記録の冒頭から「(x=849, y=235)」を含む行までを、一字一句変えずに書き写してください。両端の行を含め、その範囲の行のみを対象とします。

#### 入力記録:
▬▬▬
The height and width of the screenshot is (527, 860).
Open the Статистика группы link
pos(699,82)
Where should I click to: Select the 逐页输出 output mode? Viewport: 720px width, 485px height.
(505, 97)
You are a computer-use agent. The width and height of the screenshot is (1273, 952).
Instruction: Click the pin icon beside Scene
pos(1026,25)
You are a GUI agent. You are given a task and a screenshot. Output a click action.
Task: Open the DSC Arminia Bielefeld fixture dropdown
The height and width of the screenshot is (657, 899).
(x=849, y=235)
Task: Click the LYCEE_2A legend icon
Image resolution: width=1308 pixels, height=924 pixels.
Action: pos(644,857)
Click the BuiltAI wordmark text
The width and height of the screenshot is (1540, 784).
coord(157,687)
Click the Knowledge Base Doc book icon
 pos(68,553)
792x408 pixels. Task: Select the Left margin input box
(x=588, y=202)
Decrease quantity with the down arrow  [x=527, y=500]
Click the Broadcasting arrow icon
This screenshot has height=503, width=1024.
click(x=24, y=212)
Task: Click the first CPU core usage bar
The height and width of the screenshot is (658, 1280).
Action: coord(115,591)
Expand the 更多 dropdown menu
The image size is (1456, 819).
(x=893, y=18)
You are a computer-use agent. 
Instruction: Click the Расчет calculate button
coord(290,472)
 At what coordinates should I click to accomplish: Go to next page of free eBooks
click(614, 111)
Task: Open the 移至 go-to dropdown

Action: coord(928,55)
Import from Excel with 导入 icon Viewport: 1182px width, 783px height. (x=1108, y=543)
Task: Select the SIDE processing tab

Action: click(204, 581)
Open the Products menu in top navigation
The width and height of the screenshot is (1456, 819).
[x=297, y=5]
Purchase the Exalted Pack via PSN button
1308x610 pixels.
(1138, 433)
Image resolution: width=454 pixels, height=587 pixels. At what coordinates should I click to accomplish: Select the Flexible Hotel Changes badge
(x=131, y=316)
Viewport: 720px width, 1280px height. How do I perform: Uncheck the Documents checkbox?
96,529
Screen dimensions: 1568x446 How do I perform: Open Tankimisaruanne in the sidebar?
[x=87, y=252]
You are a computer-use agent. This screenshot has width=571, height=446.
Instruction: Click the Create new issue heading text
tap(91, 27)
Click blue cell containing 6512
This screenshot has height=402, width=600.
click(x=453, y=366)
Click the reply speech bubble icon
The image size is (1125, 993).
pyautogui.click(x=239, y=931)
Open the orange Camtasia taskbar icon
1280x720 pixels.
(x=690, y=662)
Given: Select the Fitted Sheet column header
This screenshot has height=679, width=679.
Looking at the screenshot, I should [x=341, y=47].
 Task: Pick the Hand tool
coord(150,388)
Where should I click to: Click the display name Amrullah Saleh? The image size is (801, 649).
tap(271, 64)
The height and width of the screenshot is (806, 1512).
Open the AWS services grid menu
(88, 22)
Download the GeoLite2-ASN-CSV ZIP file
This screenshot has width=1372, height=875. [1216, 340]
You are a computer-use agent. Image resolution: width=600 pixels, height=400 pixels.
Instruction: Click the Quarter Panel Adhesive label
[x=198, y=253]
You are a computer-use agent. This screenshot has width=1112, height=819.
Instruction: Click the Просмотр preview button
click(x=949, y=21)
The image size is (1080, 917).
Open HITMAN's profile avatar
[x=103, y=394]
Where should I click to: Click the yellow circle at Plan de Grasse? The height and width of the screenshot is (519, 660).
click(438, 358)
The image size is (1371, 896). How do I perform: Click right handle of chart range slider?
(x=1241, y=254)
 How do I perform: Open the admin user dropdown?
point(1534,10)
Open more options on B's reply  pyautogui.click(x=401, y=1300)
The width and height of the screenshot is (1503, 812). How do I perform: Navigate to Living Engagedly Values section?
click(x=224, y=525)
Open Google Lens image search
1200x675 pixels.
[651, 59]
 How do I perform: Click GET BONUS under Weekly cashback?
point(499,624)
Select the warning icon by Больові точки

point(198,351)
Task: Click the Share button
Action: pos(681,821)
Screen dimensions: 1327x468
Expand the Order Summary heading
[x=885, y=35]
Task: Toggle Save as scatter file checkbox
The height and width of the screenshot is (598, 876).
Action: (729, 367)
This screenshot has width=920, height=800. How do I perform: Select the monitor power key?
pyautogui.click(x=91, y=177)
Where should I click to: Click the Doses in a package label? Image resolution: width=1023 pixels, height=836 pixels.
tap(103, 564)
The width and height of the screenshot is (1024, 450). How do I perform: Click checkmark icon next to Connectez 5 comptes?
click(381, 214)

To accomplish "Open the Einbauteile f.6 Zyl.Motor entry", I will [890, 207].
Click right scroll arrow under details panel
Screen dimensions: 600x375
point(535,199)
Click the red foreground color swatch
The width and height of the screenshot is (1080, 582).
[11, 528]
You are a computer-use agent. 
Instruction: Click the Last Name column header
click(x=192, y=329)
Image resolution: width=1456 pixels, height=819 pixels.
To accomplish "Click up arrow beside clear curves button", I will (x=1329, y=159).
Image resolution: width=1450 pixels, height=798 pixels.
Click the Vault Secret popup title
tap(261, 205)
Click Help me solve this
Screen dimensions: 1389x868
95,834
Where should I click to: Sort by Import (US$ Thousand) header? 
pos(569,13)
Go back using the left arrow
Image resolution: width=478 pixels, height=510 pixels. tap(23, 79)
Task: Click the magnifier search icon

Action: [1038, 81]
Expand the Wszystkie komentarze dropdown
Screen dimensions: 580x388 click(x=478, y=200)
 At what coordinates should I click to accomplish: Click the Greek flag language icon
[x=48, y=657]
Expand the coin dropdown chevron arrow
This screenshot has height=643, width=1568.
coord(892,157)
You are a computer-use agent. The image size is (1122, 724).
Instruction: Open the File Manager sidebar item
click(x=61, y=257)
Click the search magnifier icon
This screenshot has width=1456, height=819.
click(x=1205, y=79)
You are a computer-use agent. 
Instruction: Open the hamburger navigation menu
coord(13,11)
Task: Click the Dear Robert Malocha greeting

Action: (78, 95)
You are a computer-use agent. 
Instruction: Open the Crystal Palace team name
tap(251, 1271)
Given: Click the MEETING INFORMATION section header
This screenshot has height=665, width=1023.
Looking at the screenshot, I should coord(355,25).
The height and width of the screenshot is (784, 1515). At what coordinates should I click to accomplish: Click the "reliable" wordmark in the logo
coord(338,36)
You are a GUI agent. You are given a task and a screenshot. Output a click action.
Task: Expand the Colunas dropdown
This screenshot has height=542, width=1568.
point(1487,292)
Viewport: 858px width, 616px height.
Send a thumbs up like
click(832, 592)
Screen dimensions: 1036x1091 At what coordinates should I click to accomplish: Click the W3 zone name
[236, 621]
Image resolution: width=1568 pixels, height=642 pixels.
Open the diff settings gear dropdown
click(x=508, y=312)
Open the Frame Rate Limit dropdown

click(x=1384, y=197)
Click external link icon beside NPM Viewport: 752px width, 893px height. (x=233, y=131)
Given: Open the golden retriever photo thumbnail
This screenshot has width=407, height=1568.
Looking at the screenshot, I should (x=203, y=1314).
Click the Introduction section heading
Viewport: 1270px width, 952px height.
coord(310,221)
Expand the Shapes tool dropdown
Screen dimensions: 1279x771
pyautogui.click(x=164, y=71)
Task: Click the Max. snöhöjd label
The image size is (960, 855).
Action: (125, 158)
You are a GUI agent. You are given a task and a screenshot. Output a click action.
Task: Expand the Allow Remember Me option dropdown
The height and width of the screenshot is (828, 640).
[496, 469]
▬▬▬
#### 解答:
The height and width of the screenshot is (527, 860).
Open the Статистика группы link
pos(699,82)
Where should I click to: Select the 逐页输出 output mode? Viewport: 720px width, 485px height.
(505, 97)
You are a computer-use agent. The width and height of the screenshot is (1273, 952).
Instruction: Click the pin icon beside Scene
pos(1026,25)
You are a GUI agent. You are given a task and a screenshot. Output a click action.
Task: Open the DSC Arminia Bielefeld fixture dropdown
The height and width of the screenshot is (657, 899).
(x=849, y=235)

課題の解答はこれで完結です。